On December 22nd, 1917, Williston Hall, the building for the natural sciences and arts, burned down. Built in 1876, it housed the botany, zoology, physiology, and geology departments. Mount Holyoke lost lecture rooms, laboratories, and our vast natural history collection in the fire. This collection included taxidermy birds and mammals, mineral and rock specimens, wet biological specimens, and an impressive collection of paleontological casts. Because the fire occurred 3 days before Christmas, most students and faculty were on holiday break, and the blazing fire wasn’t discovered until it was too late. Abby Howe Turner, who founded the physiology department at Mount Holyoke, wrote an account of the fire. She stated that she saved 26 microscopes from Williston, along with microscope slides, but little else was salvageable. This display seeks to showcase the valuable geological specimens that were lost. The megatherium skeleton cast was part of a greater collection purchased by Mount Holyoke from Ward’s Natural Science Establishment which “was the pre-eminent supplier of specimens to museums, colleges, and universities all around the world”. The college purchased all of the paleontological casts from Henry A. Ward’s collection, which cost $3,000 in 1876, about $86,000 today. Completed in 1924, Clapp Laboratory sits directly on top of the empty lot the Williston Hall fire left, and instead of standing amongst giant armadillos, mammoth skulls, and a plesiosaur, it stands alone.
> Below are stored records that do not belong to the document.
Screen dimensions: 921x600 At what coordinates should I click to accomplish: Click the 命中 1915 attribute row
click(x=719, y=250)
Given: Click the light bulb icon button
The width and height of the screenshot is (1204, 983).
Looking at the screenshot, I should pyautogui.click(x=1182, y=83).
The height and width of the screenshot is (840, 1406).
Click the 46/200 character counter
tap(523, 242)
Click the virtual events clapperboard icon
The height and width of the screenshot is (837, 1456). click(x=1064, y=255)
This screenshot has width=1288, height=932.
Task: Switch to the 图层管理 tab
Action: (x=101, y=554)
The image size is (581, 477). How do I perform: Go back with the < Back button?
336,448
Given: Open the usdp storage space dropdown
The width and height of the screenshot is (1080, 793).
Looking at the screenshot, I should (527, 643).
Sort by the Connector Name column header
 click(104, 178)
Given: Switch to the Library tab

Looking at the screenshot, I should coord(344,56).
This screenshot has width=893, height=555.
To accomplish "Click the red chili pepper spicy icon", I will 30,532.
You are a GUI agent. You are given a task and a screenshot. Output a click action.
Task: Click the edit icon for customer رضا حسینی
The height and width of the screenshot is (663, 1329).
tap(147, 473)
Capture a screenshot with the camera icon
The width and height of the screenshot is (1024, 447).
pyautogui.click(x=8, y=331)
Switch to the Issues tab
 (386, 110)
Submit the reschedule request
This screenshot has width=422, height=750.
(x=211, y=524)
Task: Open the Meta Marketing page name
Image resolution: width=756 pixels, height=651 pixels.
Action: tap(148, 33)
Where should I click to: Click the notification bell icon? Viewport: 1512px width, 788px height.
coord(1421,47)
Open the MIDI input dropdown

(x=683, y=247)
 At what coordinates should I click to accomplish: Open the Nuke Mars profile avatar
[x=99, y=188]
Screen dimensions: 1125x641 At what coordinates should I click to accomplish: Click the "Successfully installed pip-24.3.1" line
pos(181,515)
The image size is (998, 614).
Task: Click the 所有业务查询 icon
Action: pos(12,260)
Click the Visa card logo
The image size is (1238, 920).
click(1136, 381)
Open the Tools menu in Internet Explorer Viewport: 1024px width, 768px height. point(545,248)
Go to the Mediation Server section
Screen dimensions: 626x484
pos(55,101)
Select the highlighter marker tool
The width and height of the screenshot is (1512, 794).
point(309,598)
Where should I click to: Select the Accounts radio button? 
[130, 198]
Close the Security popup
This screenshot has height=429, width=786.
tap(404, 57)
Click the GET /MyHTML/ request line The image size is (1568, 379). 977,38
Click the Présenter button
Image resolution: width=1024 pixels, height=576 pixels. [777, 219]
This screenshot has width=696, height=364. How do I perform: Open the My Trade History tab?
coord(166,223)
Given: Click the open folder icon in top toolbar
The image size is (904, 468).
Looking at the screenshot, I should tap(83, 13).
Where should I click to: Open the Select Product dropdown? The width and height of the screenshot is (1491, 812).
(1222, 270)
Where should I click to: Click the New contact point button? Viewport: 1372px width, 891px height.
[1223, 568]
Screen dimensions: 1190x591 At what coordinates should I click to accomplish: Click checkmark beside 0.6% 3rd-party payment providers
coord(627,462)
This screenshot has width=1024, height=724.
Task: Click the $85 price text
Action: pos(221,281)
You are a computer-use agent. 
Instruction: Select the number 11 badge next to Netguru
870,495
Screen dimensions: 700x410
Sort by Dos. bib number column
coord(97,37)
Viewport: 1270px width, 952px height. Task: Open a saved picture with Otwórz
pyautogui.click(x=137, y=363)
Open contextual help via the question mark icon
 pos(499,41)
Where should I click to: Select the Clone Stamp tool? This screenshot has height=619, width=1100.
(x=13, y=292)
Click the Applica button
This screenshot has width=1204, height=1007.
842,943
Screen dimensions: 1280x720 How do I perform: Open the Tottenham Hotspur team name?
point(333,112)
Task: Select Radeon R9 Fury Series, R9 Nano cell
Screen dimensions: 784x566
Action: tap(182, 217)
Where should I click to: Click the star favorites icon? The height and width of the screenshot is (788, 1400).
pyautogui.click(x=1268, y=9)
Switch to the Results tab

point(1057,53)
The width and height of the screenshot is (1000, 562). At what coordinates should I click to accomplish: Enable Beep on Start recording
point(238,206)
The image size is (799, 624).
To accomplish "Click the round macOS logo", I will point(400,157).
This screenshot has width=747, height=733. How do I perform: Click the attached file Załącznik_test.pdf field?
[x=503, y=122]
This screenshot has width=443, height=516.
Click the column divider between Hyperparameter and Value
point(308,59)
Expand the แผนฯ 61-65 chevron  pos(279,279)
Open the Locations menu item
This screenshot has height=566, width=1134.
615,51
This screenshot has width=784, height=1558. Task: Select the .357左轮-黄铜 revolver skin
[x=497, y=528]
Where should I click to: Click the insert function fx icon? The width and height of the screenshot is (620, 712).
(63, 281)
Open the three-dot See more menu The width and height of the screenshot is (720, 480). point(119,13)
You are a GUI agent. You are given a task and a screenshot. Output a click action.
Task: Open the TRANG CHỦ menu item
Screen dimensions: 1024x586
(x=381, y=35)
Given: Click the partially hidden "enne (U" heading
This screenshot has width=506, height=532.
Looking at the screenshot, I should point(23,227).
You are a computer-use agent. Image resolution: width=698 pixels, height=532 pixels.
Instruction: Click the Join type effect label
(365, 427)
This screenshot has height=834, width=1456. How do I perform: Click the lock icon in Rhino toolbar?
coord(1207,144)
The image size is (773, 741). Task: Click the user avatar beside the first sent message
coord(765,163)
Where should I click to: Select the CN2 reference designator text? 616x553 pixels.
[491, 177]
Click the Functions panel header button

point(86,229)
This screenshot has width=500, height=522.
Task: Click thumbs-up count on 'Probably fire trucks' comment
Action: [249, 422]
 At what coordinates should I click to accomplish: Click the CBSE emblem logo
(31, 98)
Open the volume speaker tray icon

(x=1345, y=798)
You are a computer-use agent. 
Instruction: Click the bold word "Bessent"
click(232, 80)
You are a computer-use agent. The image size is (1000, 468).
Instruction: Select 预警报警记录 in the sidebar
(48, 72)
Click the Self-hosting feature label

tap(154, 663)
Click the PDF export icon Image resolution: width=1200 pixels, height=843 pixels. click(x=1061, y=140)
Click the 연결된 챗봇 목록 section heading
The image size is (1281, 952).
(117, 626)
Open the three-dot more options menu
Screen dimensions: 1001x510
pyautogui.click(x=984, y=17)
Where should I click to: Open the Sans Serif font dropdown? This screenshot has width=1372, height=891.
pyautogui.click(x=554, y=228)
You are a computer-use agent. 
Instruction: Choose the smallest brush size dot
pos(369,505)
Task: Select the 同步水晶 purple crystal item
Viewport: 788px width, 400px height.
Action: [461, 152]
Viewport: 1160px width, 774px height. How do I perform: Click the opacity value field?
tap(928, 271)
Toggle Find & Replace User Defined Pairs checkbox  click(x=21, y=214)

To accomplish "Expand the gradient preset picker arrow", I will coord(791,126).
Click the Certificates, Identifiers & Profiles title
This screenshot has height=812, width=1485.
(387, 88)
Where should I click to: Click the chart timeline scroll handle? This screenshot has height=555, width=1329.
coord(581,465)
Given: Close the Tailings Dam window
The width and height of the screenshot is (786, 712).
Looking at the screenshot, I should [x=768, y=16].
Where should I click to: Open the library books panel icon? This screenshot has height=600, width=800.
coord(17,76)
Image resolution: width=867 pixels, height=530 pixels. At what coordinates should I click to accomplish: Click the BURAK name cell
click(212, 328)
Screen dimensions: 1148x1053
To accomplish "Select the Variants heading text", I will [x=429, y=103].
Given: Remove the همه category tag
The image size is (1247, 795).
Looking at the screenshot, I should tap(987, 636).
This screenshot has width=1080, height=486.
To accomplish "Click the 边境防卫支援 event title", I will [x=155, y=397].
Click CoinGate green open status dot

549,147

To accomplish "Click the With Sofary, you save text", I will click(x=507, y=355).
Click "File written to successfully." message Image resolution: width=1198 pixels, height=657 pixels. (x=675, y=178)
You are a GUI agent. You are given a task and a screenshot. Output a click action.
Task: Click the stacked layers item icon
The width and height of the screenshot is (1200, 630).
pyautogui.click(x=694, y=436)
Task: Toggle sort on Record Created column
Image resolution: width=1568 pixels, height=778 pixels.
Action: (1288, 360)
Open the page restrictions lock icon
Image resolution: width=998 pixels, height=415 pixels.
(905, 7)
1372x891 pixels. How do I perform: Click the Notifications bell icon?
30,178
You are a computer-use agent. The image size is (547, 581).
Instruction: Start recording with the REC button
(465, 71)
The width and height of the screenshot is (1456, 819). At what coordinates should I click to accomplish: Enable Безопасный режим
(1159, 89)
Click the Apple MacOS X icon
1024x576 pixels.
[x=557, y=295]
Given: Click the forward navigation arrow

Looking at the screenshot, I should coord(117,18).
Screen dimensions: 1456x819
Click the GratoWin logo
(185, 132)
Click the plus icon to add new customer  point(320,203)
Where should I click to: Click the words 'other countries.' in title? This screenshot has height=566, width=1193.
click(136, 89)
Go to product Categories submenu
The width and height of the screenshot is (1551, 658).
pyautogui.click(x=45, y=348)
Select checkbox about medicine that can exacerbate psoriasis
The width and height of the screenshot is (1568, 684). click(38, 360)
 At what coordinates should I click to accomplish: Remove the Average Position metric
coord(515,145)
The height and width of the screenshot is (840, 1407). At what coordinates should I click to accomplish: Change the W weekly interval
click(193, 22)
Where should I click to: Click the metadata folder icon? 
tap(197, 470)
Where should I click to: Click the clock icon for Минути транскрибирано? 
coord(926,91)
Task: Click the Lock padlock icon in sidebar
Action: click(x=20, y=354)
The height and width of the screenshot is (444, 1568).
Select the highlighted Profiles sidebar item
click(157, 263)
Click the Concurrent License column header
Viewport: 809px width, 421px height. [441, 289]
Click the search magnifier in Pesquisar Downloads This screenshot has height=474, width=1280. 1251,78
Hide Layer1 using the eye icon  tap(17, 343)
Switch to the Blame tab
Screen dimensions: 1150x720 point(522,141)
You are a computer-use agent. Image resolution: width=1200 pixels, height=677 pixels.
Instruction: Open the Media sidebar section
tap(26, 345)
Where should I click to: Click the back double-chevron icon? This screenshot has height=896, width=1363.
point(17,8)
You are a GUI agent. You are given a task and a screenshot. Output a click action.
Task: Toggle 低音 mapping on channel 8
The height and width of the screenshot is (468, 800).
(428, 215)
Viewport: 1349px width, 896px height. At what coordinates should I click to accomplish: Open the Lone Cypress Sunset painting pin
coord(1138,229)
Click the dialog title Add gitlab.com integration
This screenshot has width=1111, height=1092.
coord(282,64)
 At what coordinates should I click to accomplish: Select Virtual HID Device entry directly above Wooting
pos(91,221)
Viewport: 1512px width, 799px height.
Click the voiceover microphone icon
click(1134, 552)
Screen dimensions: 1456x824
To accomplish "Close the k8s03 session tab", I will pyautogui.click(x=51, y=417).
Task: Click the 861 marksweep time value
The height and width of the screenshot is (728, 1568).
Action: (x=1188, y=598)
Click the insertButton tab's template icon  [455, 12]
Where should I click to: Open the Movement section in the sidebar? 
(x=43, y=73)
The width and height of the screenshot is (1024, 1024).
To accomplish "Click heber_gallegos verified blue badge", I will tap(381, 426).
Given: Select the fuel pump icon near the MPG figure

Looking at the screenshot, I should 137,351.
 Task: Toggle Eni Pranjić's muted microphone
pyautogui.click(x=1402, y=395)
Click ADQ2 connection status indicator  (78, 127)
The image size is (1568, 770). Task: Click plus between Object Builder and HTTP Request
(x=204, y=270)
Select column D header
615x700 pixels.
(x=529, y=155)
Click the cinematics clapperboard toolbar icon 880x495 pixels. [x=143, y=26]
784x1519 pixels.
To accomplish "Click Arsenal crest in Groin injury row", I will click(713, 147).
The floor plan of Williston Hall, named the ‘Natural History and Art Building’. The third floor held the college’s art museum until 1902, when it moved to Dwight. If the art museum hadn’t moved our earliest fine art collections would have been lost in the fire. The second floor is full of unspecified cabinets, probably of botanical, zoological, and physiological specimens. The first floor had a lecture hall, two display rooms and professor’s offices. The vast geological collections were held in the basement, and while fossils and rock slabs can survive flame, they were crushed under the weight of three floors above. The broken pieces of our lost fossil collection could still be beneath Clapp.
Photo of the paleontological cabinets. The very same megatherium skeleton can be seen all the way on the right, in much better condition than about 150 years ago when it was made. Casts of extinct giant armadillos are to the left of the photo. Smaller fossils are filling the cabinets lining the walls of the room, and the plesiosaur fossil hangs on the wall.
Photo from another angle of the paleontological cabinets. From this angle we can see the once impressive condition of our megatherium skeleton. There is a cast of a mammoth skull in the bottom left corner, and more fossil casts decorate the walls.
Photo of the ichnological display room. Ichnology is the study of traces left behind by living things (tracks, burrows, nests etc.) A large, articulated whale skeleton was displayed in this room hanging from the ceiling.
Photo of the mineral cabinet. This floor to ceiling cabinet, spiral staircase included, displayed our vast collection of rocks and minerals.
Photo of the shell of Williston Hall after the fire. This was the same site on which construction for Clapp Laboratory commenced.
Photo of Mignon Talbot (second from the left) sifting through the debris after the fire. Talbot was the first woman to teach geology at Mount Holyoke and she discovered Podokesaurus holyokensis which was voted the Massachusetts state dinosaur in 2021. The Podokesaurus fossil was destroyed in the fire, but fortunately high quality casts were created of it. After the fire, Talbot pushed for a museum wing to be added to Clapp Laboratory, and we currently have 200 fossils in our paleontology collection thanks to her efforts.